The British Prime Minister David Cameron had some interesting things to say about the election. First off, he pointed out that:
"There can be no disputes, no reruns — we have heard the settled will of the Scottish people," Cameron said in a statement outside No. 10 Downing Street, his official residence, shortly after the results of the vote.
"Scotland voted for a stronger Scottish Parliament backed by the strength and security of the United Kingdom, and I want to congratulate the 'no' campaign for that — for showing people that our nations really are better together," he said.
Acknowledging the unpopularity of his conservative government among more liberal-minded Scots, Cameron said bluntly: "If you don't like me — I won't be here forever. But if you leave the U.K., that will be forever."
Those three statements I think sum up this election quite well, at least when it comes to British/Scotland relations and why the vote went down the way that it did. For as much as Scotland's more liberal and/or romantic and hopeful citizens wanted to be free from British influence and rule that's loomed over their country for the last 307 years, this came down to practicalities. Cameron points out that this was a one time, settled for a generation type vote.

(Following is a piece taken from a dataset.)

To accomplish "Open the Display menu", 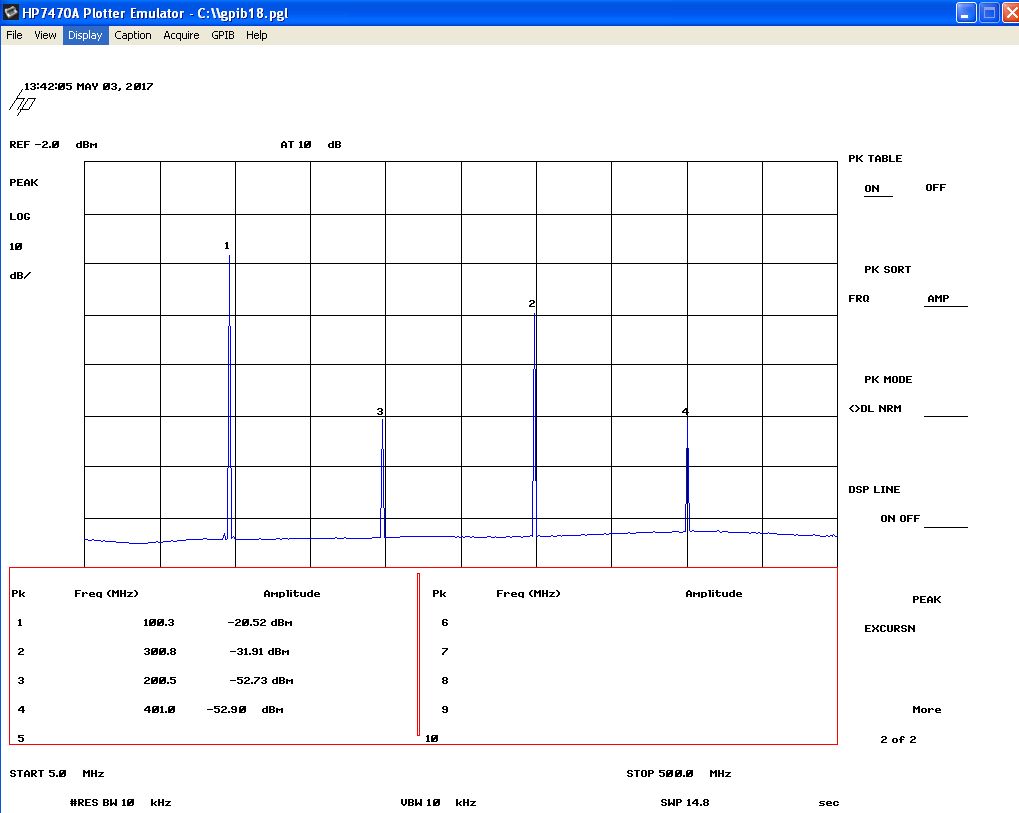I will point(85,35).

And with the second statement he points out that while Scotland didn't get to go its own way, economically they will be better off again 'together', and that Scotland will have the placating prize of a campaign promise of giving Scotland much more control over its own country's affairs. And lastly, Cameron underscores both sentiments by reminding the millions in Scotland that even if you don't like the current U.K. administration, it will change one day. Voting for independence is forever.
So, this came down to being economically practical vs fulfilling a 'manifest destiny' type wish that Scotland could be free to run its country all by itself, without having to answer to anyone, about anything. Problem is, as romantic as that sounds and as nice as it would be, in today's global economy, its incredibly hard to 'go it alone'. I for one would have been proud to see the country vote YES, but I understand why the NO vote won.